Ranked Return Regression for RL (R4)

Updated 21 January 2026

R4 is a reward learning method in reinforcement learning that infers reward functions from human ordinal ratings by regressing predicted trajectory returns to teacher-provided rankings.
It employs a novel ranking mean squared error loss combined with differentiable sorting to match predicted trajectory orderings with actual human ratings.
R4 achieves formal guarantees of minimality and completeness while demonstrating enhanced policy performance and sample efficiency in benchmark robotic locomotion tasks.

Ranked Return Regression for RL (R4) is a method for reward learning in reinforcement learning (RL) that addresses the challenge of inferring reward functions from human ratings rather than explicit reward specification or binary preferences. R4 centers on a novel ranking mean squared error (rMSE) loss, treating trajectory ratings as ordinal targets, and utilizes differentiable sorting to match predicted trajectory rankings to teacher-provided ratings. Formal guarantees on minimality and completeness distinguish R4 within the class of rating-based reward learning algorithms, and empirical results demonstrate competitive or superior policy performance and sample efficiency in robotic locomotion benchmarks (Kharyal et al., 14 Jan 2026).

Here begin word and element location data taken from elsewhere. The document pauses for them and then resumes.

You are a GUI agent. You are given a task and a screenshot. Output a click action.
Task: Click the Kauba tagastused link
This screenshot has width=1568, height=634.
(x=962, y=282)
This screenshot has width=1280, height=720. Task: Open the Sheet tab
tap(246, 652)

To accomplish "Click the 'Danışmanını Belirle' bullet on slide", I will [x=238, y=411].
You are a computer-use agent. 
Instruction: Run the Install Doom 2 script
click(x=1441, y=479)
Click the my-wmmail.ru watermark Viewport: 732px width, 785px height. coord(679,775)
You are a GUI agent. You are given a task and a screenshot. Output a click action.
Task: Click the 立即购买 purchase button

1. Problem Setting and Notation

R4 operates in a Markov Decision Process (MDP) without a built-in reward, supplemented by teacher ratings. The core elements are:

State space $\mathcal{S}$ , action space $\mathcal{A}$ , transition kernel $T(s'|s, a)$ , initial distribution $p_0(s)$ , and discount $\gamma \in [0, 1)$ .
Full trajectories $T = (s_0, a_0, \dots, s_H, a_H)$ are labeled by a teacher with an ordinal rating $c(T) \in \{0, 1, \dots, n-1\}$ , with $0$ denoting "worst" and $n-1$ denoting "best."
The dataset $D = \bigcup_{k=0}^{n-1} D_k$ , where $D_k = \{T : c(T) = k\}$ .
Reward function $f_\theta: \mathcal{S} \times \mathcal{A} \to \mathbb{R}$ with predicted trajectory return $G_\theta(T) = \sum_{t=0}^{H} \gamma^t f_\theta(s_t, a_t)$ .
Objectives:
1. Learn $\theta$ such that $G_\theta$ respects ordinal classes $c(T)$ .
2. Use $f_\theta$ as the reward function for policy optimization, maximizing $\mathbb{E}[\sum \gamma^t f_\theta(s_t, a_t)]$ in place of a hand-crafted reward.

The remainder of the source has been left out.